Brandi Long was born and raised in Miami, Florida. She first became interested in art when she was around the age of fifteen. In her early years, she mainly painted and used her artmaking as a means of therapy. Losing both her parents in her early twenties led Long to rethink her perspective on life. At this time she fell in love with the fiber arts. Fiber Can be a very general word that covers a multitude of techniques. Her current work is mixed media-based sculptures that highlight her connection to nature, for nature.

“My work incorporates lost and forgotten objects such as antique books. As humans, we are deeply rooted and held by items and stories we are told as we grow up. Taking what was once lost and bringing it back to life through my practice is one way I give back to nature. With my mixed media sculptures, I am looking to re-establish a connection to nature, through nature.”

 

 

Doug Davis is a painter living and working in Highland County, Ohio. His work focuses on telling the story of his rural surroundings through the medium of gouache.

“These paintings are completed strictly on site ‘en plein air’. They focus on scenes found only in nature.”

 

 

Priya Rama‘s art is born from her chronic migraines. When one begins, along with the pain and pressure, colors and shapes appear in her mind’s eye. These get transformed into hyperchromatic paintings. An abstract expressionist, her paintings highlight a spontaneous, intuitive, and personal mark-making, with rich color and palpable texture. Her paintings especially explore dualities– of pain/beauty, emphatic color/delicate brush lines, rich details/quiet resting spots, spontaneity/deliberate placement, translucency/opacity, and contemplation/assertion. Priya thinks of her paintings as self-portraits, because as she says, “My art is part of me and I am part of my art”. Priya has been interviewed for CBS’ ‘Sunday Morning with Jane Pauley”, which aired on February 16, 2020, as well as WebMD. She has also been interviewed for multiple print and online publications, as well as radio, and has presented to several art therapy groups. Priya’s paintings can be found in private and corporate collections around the country.

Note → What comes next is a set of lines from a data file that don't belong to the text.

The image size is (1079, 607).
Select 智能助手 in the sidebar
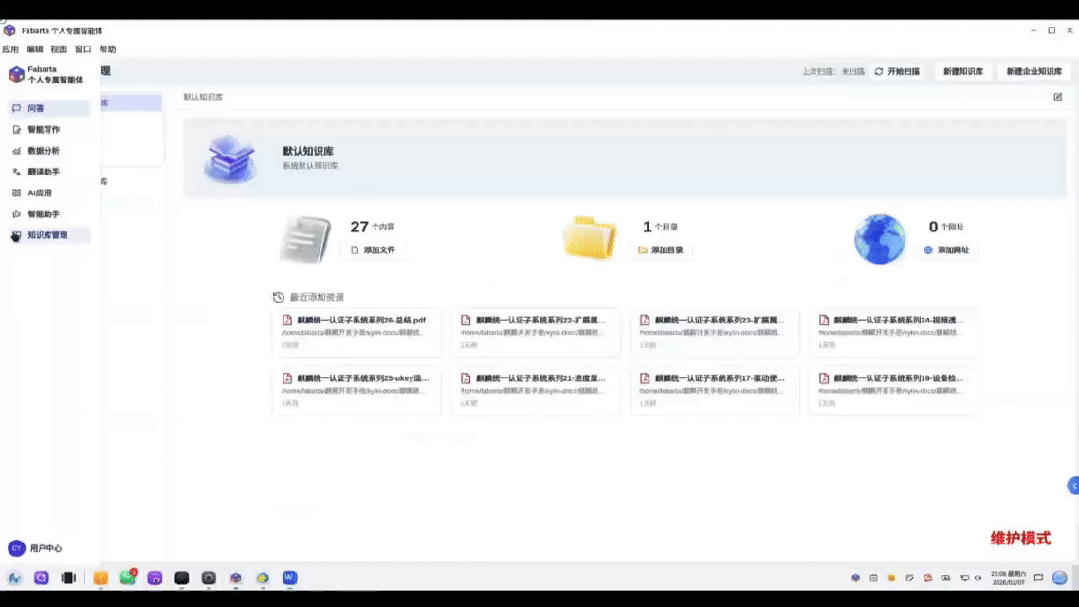43,214

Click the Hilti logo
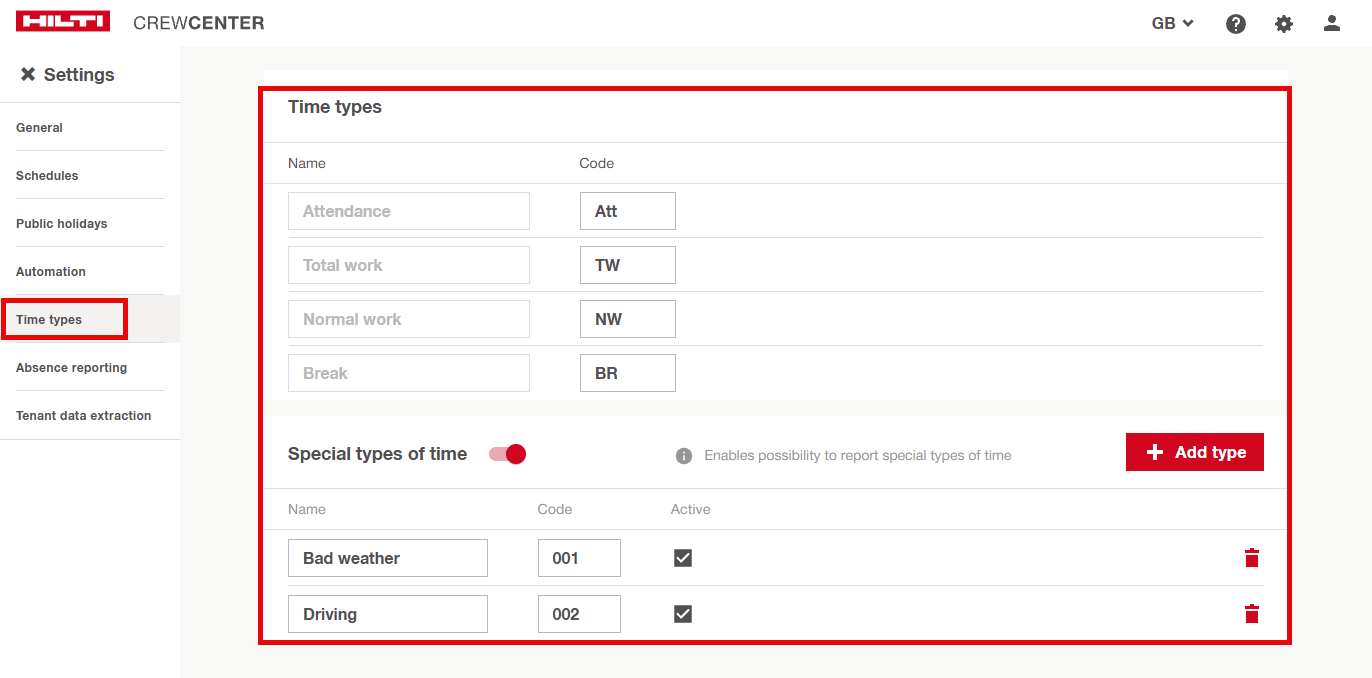(x=63, y=22)
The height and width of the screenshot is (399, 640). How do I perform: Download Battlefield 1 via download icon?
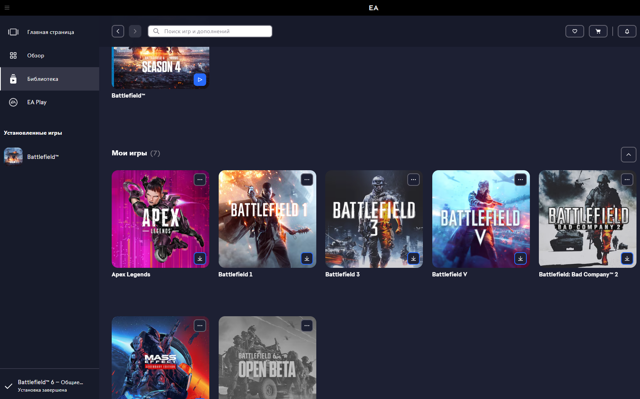tap(307, 259)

“My paintings emerge from within. They are part of an ongoing conversation with myself that I have had since my childhood. The process is entirely natural, one that I cannot separate from myself. My works affirm the importance of resilience during moments of frequent stress, embracing that which is deeply-rooted within me.”

 

 

Rob Robbins is an internationally exhibited visual artist who explores issues of social, political and environmental conflict through landscape as subject. His large-scale paintings, on the surface, appear straight-forward, but on closer inspection leaves the viewer to contemplate their position in the world. Robbins received his MFA in Painting/Printmaking from Yale University and his BFA in Fine Arts from the Columbus College of Art and Design. His work has been awarded fellowships from the Macdowell Colony, the Ohio Arts Council and the Greater Columbus Arts Council. Robbins’s work has been exhibited at the Chateau Museum (Rochefort-En-Terre), Sears / Peyton Gallery (NY), Lydon Fine Arts in Chicago, the Carnegie Center for the Visual Arts (KY), among others. His work is included in the collections of the Nord Family Foundation, the Columbus Metropolitan Library and the Ohio State University. Robbins is a Professor of Art and Chair of the Art Department at Miami University in Oxford, Ohio.

“This work explores the confluence and conflation of time, space, the natural world and the artificial world in our complicated lives. My paintings express the feeling of simultaneously being in nature and separate from it. These paintings are about traveling at speed, the ephemerality of sensory memory. They are about being in multiple states and places all at once. They are as much about what we forget as what we remember, and how technology is changing how we experience nature.”